§ **PROBLEM REQUIREMENTS**
Output exactly, with nothing added, the entries from the first line through the line with "Task: Open the Ignored Sets link".

= Beginning of Section =

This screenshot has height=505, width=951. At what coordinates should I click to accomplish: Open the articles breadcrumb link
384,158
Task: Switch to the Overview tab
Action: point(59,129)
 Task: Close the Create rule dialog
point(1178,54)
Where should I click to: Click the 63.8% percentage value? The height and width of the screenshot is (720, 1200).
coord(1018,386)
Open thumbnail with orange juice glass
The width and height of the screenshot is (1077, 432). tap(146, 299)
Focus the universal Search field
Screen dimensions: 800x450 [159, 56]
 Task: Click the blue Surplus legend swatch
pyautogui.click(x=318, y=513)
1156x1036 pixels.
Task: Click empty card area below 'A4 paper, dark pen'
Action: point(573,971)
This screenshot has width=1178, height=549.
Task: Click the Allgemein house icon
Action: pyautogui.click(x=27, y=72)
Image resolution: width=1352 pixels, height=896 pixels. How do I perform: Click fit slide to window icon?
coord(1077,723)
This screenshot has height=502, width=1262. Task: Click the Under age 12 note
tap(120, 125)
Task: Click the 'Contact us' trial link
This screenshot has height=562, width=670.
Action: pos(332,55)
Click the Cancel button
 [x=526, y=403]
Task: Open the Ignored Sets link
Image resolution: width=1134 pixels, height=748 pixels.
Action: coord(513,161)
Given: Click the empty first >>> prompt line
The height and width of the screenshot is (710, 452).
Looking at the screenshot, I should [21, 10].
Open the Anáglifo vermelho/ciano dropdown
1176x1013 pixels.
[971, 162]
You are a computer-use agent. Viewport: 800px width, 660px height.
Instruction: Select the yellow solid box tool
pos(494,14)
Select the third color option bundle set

= End of Section =

§ **FINISHED TASK**
This screenshot has height=505, width=951. At what coordinates should I click to accomplish: Open the articles breadcrumb link
384,158
Task: Switch to the Overview tab
Action: point(59,129)
 Task: Close the Create rule dialog
point(1178,54)
Where should I click to: Click the 63.8% percentage value? The height and width of the screenshot is (720, 1200).
coord(1018,386)
Open thumbnail with orange juice glass
The width and height of the screenshot is (1077, 432). tap(146, 299)
Focus the universal Search field
Screen dimensions: 800x450 [159, 56]
 Task: Click the blue Surplus legend swatch
pyautogui.click(x=318, y=513)
1156x1036 pixels.
Task: Click empty card area below 'A4 paper, dark pen'
Action: point(573,971)
This screenshot has width=1178, height=549.
Task: Click the Allgemein house icon
Action: pyautogui.click(x=27, y=72)
Image resolution: width=1352 pixels, height=896 pixels. How do I perform: Click fit slide to window icon?
coord(1077,723)
This screenshot has height=502, width=1262. Task: Click the Under age 12 note
tap(120, 125)
Task: Click the 'Contact us' trial link
This screenshot has height=562, width=670.
Action: pos(332,55)
Click the Cancel button
 [x=526, y=403]
Task: Open the Ignored Sets link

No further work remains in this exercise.